----- Available data -----

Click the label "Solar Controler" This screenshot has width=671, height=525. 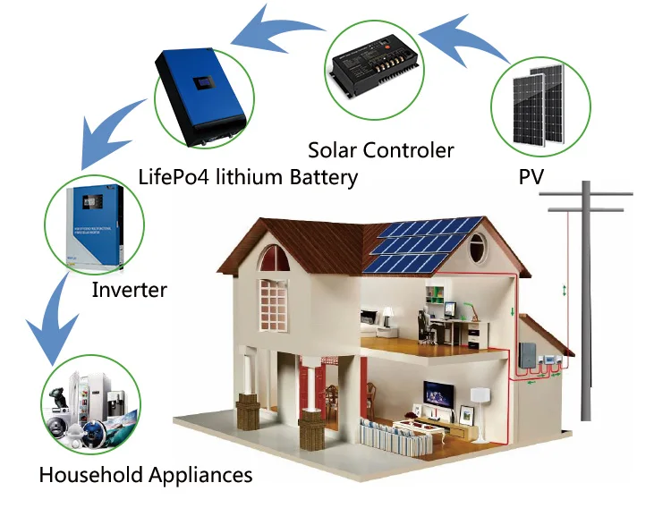[x=380, y=149]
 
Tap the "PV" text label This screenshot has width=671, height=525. [x=531, y=176]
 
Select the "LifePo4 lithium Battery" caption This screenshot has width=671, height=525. [x=248, y=176]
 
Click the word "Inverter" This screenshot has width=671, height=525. [x=129, y=290]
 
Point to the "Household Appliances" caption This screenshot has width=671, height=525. [x=145, y=473]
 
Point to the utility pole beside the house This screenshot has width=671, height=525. [x=586, y=295]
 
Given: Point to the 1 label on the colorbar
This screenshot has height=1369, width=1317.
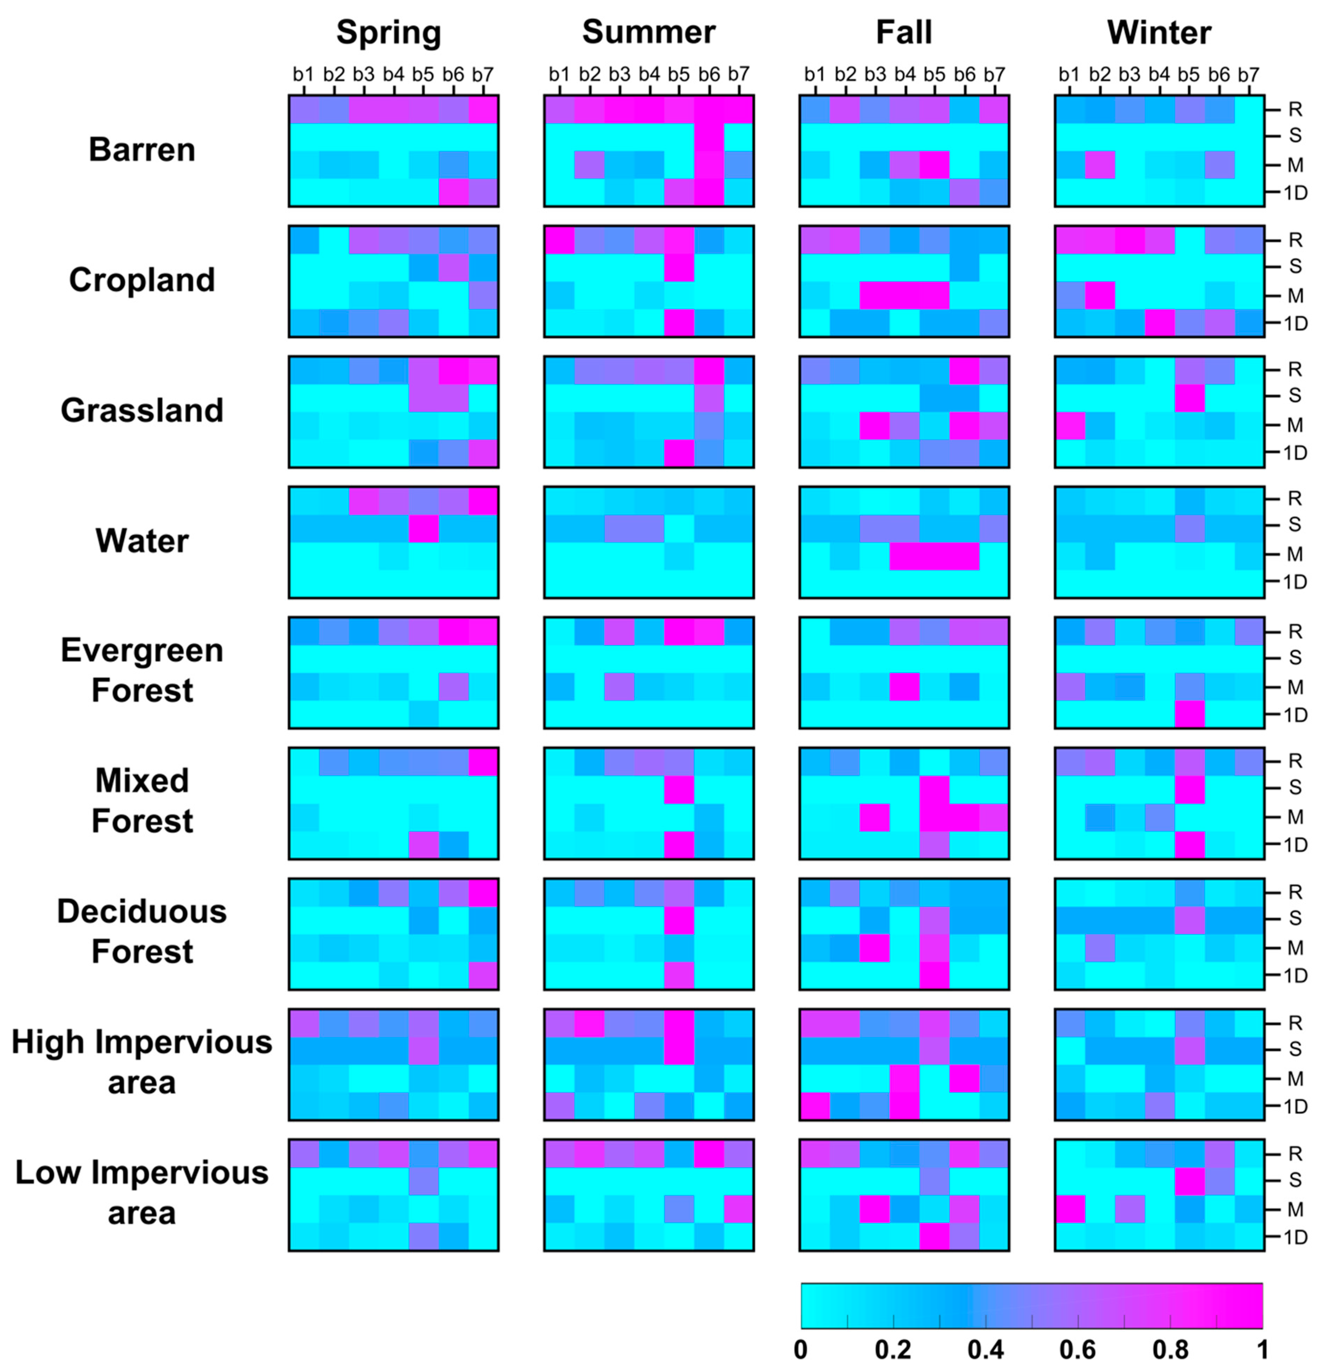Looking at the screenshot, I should pyautogui.click(x=1262, y=1349).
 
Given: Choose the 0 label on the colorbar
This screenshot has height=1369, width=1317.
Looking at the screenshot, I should pyautogui.click(x=801, y=1349).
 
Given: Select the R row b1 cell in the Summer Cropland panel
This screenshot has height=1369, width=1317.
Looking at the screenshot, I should pyautogui.click(x=559, y=240).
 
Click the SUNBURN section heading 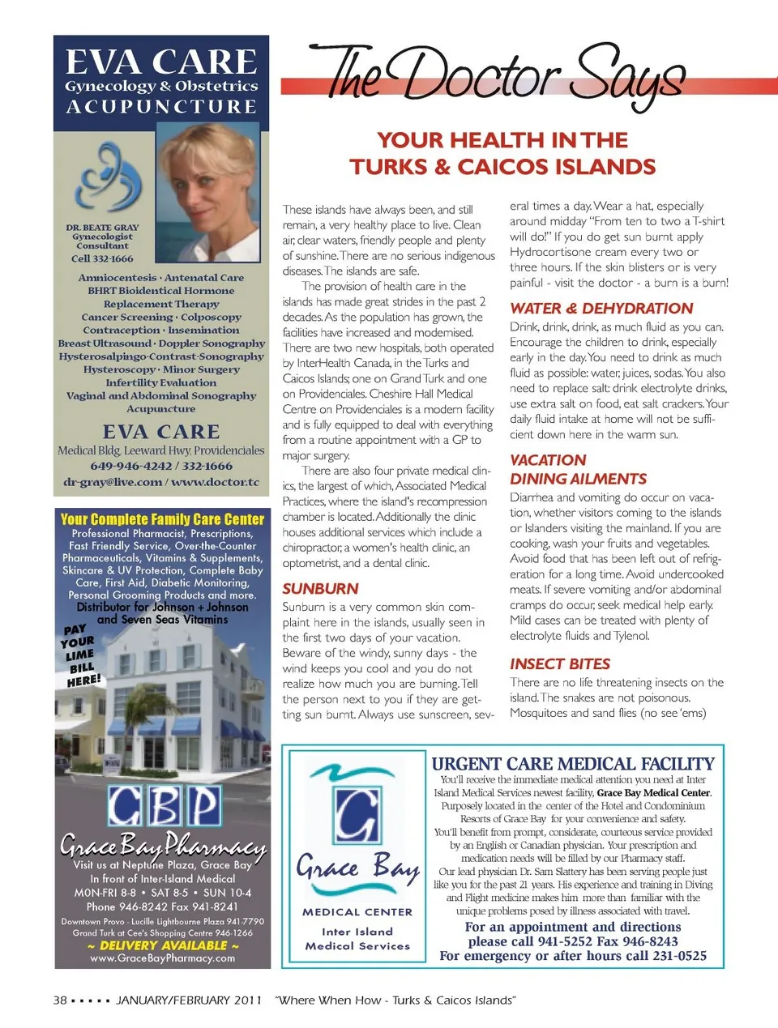(x=320, y=589)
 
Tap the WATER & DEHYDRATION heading (x=601, y=308)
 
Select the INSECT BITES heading (x=560, y=663)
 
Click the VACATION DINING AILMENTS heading (x=578, y=469)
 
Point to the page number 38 (x=60, y=1000)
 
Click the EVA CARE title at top (x=161, y=62)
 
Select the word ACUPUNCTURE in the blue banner (x=161, y=107)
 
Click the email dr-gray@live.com (x=113, y=482)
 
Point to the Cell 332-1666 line (x=102, y=258)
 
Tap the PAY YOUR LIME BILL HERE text (x=81, y=655)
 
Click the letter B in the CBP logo (x=163, y=805)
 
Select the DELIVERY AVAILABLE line (x=162, y=945)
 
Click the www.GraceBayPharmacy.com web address (x=162, y=958)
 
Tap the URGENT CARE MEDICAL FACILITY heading (x=573, y=763)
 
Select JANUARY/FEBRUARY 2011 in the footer (x=189, y=1000)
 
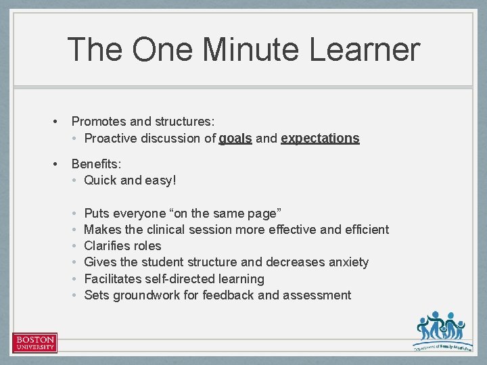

-----

**Goal**
Find every line in the records above that contains the word "text" and copy each of those lines. Match case exactly.

**Task solution**
Tap the "PV" text label This screenshot has width=671, height=525. [x=531, y=176]
Tap the PAY YOUR LIME BILL HERE text (x=81, y=655)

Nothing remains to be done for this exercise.